Goal:
Can you quote every one of the following lines word for word, without changing anything?
-- The input start --
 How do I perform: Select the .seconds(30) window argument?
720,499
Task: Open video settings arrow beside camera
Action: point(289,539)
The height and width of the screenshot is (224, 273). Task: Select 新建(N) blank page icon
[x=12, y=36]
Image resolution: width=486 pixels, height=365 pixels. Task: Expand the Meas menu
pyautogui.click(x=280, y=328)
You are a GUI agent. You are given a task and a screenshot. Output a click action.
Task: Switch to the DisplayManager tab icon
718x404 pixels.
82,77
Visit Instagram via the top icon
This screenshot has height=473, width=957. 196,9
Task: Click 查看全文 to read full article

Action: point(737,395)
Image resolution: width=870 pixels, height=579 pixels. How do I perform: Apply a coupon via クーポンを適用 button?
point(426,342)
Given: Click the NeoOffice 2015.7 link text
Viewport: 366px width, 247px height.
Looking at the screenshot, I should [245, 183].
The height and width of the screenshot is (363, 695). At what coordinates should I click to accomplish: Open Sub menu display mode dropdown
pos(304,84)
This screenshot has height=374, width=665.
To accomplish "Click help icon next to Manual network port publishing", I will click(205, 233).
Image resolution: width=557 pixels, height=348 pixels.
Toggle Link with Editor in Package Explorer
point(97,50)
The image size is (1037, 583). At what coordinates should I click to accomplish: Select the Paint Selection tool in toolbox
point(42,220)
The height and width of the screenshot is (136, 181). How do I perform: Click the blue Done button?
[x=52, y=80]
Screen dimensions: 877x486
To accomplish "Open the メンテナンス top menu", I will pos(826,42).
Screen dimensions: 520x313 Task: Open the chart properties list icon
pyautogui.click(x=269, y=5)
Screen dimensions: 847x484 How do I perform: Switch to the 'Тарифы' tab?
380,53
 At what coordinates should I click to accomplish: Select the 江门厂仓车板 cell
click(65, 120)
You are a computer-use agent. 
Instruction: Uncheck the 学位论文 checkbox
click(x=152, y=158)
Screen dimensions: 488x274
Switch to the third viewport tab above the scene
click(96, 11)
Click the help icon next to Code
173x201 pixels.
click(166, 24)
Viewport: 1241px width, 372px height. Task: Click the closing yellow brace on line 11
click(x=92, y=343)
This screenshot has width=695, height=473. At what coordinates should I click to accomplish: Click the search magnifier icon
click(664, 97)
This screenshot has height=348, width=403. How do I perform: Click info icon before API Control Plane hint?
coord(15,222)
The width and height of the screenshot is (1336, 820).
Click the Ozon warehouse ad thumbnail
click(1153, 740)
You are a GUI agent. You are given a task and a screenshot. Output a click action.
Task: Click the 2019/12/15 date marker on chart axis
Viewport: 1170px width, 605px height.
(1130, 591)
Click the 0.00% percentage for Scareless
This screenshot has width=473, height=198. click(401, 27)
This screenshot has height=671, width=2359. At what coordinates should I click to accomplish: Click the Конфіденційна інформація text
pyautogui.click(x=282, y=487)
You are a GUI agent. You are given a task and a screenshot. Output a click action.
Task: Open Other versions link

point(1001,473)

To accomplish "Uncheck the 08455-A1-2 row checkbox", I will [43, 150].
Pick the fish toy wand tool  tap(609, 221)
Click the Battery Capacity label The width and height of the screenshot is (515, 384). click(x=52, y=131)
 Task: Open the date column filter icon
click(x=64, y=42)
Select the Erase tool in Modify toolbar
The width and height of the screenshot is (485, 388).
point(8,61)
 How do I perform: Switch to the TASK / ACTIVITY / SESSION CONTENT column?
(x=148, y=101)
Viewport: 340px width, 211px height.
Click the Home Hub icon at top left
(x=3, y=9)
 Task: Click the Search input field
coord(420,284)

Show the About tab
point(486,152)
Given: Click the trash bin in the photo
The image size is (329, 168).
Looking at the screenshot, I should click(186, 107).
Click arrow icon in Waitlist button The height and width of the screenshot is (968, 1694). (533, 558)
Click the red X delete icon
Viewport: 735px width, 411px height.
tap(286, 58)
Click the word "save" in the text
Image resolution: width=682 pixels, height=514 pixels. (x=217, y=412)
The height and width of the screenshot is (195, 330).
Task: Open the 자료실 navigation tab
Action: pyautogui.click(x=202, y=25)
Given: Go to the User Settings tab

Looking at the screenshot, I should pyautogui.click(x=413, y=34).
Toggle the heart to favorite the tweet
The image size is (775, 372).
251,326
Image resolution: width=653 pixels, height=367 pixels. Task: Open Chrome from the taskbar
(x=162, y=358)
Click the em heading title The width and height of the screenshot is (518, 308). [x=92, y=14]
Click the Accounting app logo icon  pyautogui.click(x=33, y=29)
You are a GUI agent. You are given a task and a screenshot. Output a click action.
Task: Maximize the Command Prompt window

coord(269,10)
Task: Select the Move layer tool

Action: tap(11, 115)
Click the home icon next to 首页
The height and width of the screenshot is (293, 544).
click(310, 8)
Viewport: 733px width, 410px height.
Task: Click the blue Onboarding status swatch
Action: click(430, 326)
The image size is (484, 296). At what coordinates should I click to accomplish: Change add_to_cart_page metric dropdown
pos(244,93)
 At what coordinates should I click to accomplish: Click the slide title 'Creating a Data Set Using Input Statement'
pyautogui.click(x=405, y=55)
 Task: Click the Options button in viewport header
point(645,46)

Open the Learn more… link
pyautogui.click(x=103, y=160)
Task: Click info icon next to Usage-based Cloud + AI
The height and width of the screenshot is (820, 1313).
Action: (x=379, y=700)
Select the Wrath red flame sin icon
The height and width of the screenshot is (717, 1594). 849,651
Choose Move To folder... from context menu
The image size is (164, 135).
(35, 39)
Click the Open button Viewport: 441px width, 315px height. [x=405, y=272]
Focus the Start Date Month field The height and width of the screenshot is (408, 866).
-- The input end --
Result of the task:
 How do I perform: Select the .seconds(30) window argument?
720,499
Task: Open video settings arrow beside camera
Action: point(289,539)
The height and width of the screenshot is (224, 273). Task: Select 新建(N) blank page icon
[x=12, y=36]
Image resolution: width=486 pixels, height=365 pixels. Task: Expand the Meas menu
pyautogui.click(x=280, y=328)
You are a GUI agent. You are given a task and a screenshot. Output a click action.
Task: Switch to the DisplayManager tab icon
718x404 pixels.
82,77
Visit Instagram via the top icon
This screenshot has height=473, width=957. 196,9
Task: Click 查看全文 to read full article

Action: point(737,395)
Image resolution: width=870 pixels, height=579 pixels. How do I perform: Apply a coupon via クーポンを適用 button?
point(426,342)
Given: Click the NeoOffice 2015.7 link text
Viewport: 366px width, 247px height.
Looking at the screenshot, I should [245, 183].
The height and width of the screenshot is (363, 695). At what coordinates should I click to accomplish: Open Sub menu display mode dropdown
pos(304,84)
This screenshot has height=374, width=665.
To accomplish "Click help icon next to Manual network port publishing", I will click(205, 233).
Image resolution: width=557 pixels, height=348 pixels.
Toggle Link with Editor in Package Explorer
point(97,50)
The image size is (1037, 583). At what coordinates should I click to accomplish: Select the Paint Selection tool in toolbox
point(42,220)
The height and width of the screenshot is (136, 181). How do I perform: Click the blue Done button?
[x=52, y=80]
Screen dimensions: 877x486
To accomplish "Open the メンテナンス top menu", I will pos(826,42).
Screen dimensions: 520x313 Task: Open the chart properties list icon
pyautogui.click(x=269, y=5)
Screen dimensions: 847x484 How do I perform: Switch to the 'Тарифы' tab?
380,53
 At what coordinates should I click to accomplish: Select the 江门厂仓车板 cell
click(65, 120)
You are a computer-use agent. 
Instruction: Uncheck the 学位论文 checkbox
click(x=152, y=158)
Screen dimensions: 488x274
Switch to the third viewport tab above the scene
click(96, 11)
Click the help icon next to Code
173x201 pixels.
click(166, 24)
Viewport: 1241px width, 372px height. Task: Click the closing yellow brace on line 11
click(x=92, y=343)
This screenshot has width=695, height=473. At what coordinates should I click to accomplish: Click the search magnifier icon
click(664, 97)
This screenshot has height=348, width=403. How do I perform: Click info icon before API Control Plane hint?
coord(15,222)
The width and height of the screenshot is (1336, 820).
Click the Ozon warehouse ad thumbnail
click(1153, 740)
You are a GUI agent. You are given a task and a screenshot. Output a click action.
Task: Click the 2019/12/15 date marker on chart axis
Viewport: 1170px width, 605px height.
(1130, 591)
Click the 0.00% percentage for Scareless
This screenshot has width=473, height=198. click(401, 27)
This screenshot has height=671, width=2359. At what coordinates should I click to accomplish: Click the Конфіденційна інформація text
pyautogui.click(x=282, y=487)
You are a GUI agent. You are given a task and a screenshot. Output a click action.
Task: Open Other versions link

point(1001,473)

To accomplish "Uncheck the 08455-A1-2 row checkbox", I will [43, 150].
Pick the fish toy wand tool  tap(609, 221)
Click the Battery Capacity label The width and height of the screenshot is (515, 384). click(x=52, y=131)
 Task: Open the date column filter icon
click(x=64, y=42)
Select the Erase tool in Modify toolbar
The width and height of the screenshot is (485, 388).
point(8,61)
 How do I perform: Switch to the TASK / ACTIVITY / SESSION CONTENT column?
(x=148, y=101)
Viewport: 340px width, 211px height.
Click the Home Hub icon at top left
(x=3, y=9)
 Task: Click the Search input field
coord(420,284)

Show the About tab
point(486,152)
Given: Click the trash bin in the photo
The image size is (329, 168).
Looking at the screenshot, I should click(186, 107).
Click arrow icon in Waitlist button The height and width of the screenshot is (968, 1694). (533, 558)
Click the red X delete icon
Viewport: 735px width, 411px height.
tap(286, 58)
Click the word "save" in the text
Image resolution: width=682 pixels, height=514 pixels. (x=217, y=412)
The height and width of the screenshot is (195, 330).
Task: Open the 자료실 navigation tab
Action: pyautogui.click(x=202, y=25)
Given: Go to the User Settings tab

Looking at the screenshot, I should pyautogui.click(x=413, y=34).
Toggle the heart to favorite the tweet
The image size is (775, 372).
251,326
Image resolution: width=653 pixels, height=367 pixels. Task: Open Chrome from the taskbar
(x=162, y=358)
Click the em heading title The width and height of the screenshot is (518, 308). [x=92, y=14]
Click the Accounting app logo icon  pyautogui.click(x=33, y=29)
You are a GUI agent. You are given a task and a screenshot. Output a click action.
Task: Maximize the Command Prompt window

coord(269,10)
Task: Select the Move layer tool

Action: tap(11, 115)
Click the home icon next to 首页
The height and width of the screenshot is (293, 544).
click(310, 8)
Viewport: 733px width, 410px height.
Task: Click the blue Onboarding status swatch
Action: click(430, 326)
The image size is (484, 296). At what coordinates should I click to accomplish: Change add_to_cart_page metric dropdown
pos(244,93)
 At what coordinates should I click to accomplish: Click the slide title 'Creating a Data Set Using Input Statement'
pyautogui.click(x=405, y=55)
 Task: Click the Options button in viewport header
point(645,46)

Open the Learn more… link
pyautogui.click(x=103, y=160)
Task: Click info icon next to Usage-based Cloud + AI
The height and width of the screenshot is (820, 1313).
Action: (x=379, y=700)
Select the Wrath red flame sin icon
The height and width of the screenshot is (717, 1594). 849,651
Choose Move To folder... from context menu
The image size is (164, 135).
(35, 39)
Click the Open button Viewport: 441px width, 315px height. [x=405, y=272]
Focus the Start Date Month field The height and width of the screenshot is (408, 866).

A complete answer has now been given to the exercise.